Personal information
- Born: January 26, 1950 (age 76) Evansville, Indiana
- Listed height: 6 ft 7 in (2.01 m)
- Listed weight: 228 lb (103 kg)

Career information
- High school: North Huskies (Evansville, Indiana)
- College: Purdue (1968–1972)
- NBA draft: 1972: 5th round, 74th overall pick
- Drafted by: New York Knicks
- Playing career: 1972–1975
- Position: Forward
- Number: 30

Career history
- 1972–1973: Memphis Tams
- 1974–1975: Lafayette Lasers

Career highlights
- Academic All-American (1972); 2× All-Big Ten (1971, 1972); First-team Parade All-American (1968);
- Stats at Basketball Reference

= Bob Ford (basketball) =

American basketball player (born 1950)

Robert Alan Ford (born January 26, 1950) is a retired American basketball player.
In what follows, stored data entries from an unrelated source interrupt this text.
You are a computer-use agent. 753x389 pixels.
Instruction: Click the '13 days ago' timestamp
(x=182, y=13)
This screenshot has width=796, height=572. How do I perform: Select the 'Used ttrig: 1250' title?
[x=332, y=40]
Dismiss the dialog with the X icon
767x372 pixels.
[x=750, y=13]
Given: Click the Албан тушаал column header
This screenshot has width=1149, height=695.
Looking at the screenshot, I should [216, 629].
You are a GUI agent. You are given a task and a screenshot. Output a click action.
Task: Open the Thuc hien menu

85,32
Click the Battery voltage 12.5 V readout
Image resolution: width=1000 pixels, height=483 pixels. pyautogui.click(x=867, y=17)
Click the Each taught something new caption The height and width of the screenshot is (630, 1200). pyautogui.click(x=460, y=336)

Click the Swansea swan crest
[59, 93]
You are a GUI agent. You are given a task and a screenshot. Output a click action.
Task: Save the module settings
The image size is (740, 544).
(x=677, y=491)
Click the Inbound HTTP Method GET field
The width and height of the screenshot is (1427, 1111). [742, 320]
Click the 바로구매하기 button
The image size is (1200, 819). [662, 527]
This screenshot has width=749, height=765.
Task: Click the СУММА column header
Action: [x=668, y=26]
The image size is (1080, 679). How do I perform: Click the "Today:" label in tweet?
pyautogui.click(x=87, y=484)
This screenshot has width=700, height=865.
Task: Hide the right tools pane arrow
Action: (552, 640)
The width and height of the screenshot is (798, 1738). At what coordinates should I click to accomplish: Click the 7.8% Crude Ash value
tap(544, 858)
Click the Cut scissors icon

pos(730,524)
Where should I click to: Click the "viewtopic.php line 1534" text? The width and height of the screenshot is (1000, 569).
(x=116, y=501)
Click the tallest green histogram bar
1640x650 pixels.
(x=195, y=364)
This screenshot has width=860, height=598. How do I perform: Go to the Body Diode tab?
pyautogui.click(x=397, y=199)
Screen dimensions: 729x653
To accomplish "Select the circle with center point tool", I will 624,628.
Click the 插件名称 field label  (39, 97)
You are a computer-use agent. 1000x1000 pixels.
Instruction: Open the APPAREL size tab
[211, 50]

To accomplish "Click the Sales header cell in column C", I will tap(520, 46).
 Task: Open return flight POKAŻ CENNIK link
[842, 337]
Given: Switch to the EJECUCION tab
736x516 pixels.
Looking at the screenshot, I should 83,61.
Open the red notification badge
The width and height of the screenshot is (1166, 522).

He graduated from Evansville North High School in 1968 and led North High School to the 1967 Indiana high school basketball championship. He played on the 1968 Indiana High School All-Star basketball team against the Kentucky All-Stars. He played college basketball at Purdue University where he totaled 1,244 points and 648 rebounds. He was the team MVP during his junior season (1970–71), leading the Boilermakers to the NIT. He played briefly for the Memphis Tams of the ABA in the 1972–73 season, averaging 1.6 points and 1.3 rebounds in nine games played; a mid-season trade with the Indiana Pacers failed to materialize and Ford was released. Ford spent the 1974–75 basketball season with the Lafayette Lasers of the short lived IBA. During his collegiate career, he was a 2x member of USA Basketball (National) teams, the silver medal-winning 1970 World University Games squad and the 1971 Pan-Am Games team. Currently, Bob Ford is a full-time telecaster for Purdue Boilermaker men's basketball games.